Maar de kans dat Daniel Ortega wint, is reëel. Hij is, zegt hij, een ander mens geworden. Hij heeft geleerd van het verleden. Hij wil aan het kapitalisme tegemoetkomen. En zo verder. Ortega heeft vooral handig gemanoeuvreerd om zijn aanhang met strategische allianties te verbreden. Zo vond hij in de eerste plaats Agustin Jarquin bereid om als kandidaat-vice-president met hem naar de verkiezingen te gaan. Jarquin was een politieke tegenstander van de Sandinisten, maar werd door president Aleman als hoofd van het Rekenhof opgesloten. Hij heeft een onkreukbare reputatie, en die schone handen kan Ortega gezien zijn eigen verleden goed gebruiken. Daarnaast hebben enkele belangrijke christelijk-sociale en evangelische groepen zich in een zogenaamde Convergenzia bij de Sandinisten aangesloten. Die Convergenzia is een soort monsterverbond om de liberaal-conservatieven van de macht te verdringen.

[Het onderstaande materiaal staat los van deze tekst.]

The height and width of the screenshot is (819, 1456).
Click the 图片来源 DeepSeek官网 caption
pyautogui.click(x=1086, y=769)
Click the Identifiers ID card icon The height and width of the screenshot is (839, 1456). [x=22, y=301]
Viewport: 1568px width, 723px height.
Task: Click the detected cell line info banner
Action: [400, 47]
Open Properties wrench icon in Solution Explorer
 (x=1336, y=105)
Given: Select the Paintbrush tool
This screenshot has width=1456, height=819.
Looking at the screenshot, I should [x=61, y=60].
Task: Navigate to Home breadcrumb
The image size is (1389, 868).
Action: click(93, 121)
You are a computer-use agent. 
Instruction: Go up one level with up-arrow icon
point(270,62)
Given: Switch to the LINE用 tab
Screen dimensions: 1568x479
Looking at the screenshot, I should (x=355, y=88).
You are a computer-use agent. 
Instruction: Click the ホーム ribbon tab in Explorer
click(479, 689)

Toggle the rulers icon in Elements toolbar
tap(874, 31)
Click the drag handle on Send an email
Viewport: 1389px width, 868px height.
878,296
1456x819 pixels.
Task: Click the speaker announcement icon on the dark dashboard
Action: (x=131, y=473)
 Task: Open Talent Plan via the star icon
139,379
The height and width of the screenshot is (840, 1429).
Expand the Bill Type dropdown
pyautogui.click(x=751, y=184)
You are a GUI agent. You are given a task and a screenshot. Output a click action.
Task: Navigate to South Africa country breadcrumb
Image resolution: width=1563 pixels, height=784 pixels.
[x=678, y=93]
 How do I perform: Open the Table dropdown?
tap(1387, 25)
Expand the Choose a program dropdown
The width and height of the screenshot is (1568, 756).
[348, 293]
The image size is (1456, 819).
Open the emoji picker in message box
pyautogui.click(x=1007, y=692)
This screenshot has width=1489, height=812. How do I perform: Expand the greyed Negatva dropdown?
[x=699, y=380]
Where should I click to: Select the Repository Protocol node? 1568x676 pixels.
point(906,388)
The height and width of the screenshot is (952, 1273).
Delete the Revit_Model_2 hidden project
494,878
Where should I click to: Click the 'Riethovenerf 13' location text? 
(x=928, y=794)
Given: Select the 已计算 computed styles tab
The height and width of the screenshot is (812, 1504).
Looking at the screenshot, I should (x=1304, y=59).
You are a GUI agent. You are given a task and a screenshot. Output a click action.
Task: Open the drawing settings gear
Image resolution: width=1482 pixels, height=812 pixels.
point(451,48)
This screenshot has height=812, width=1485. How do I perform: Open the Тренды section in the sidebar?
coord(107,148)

De peilingen spraken zich een maand geleden niet uit. De liberaal-conservatieve kandidaat Enrique Bolanos weet dat de reputatie van Arnaldo Aleman, die hij zou moeten opvolgen, hem geen goed doet. Aleman zou zich in één ambtstermijn meer hebben verrijkt dan de hele Somoza-clan in enkele decennia _ een prestatie. Bolanos stelt zichzelf dan ook voor als iemand die geen banden heeft, met geen enkel verleden. Behalve dat hij als zakenman weet hoe hij met de Amerikanen moet omgaan.

Dat kan een voordeel blijken. De gedachte dat Ortega en de Sandinisten de verkiezingen zouden kunnen winnen, maakt Washington al enige tijd zenuwachtig. De Sandinisten zijn in de retoriek van het Witte Huis alweer ondergebracht bij de groeperingen die de zogenaamde schurkenstaten goedgezind zijn.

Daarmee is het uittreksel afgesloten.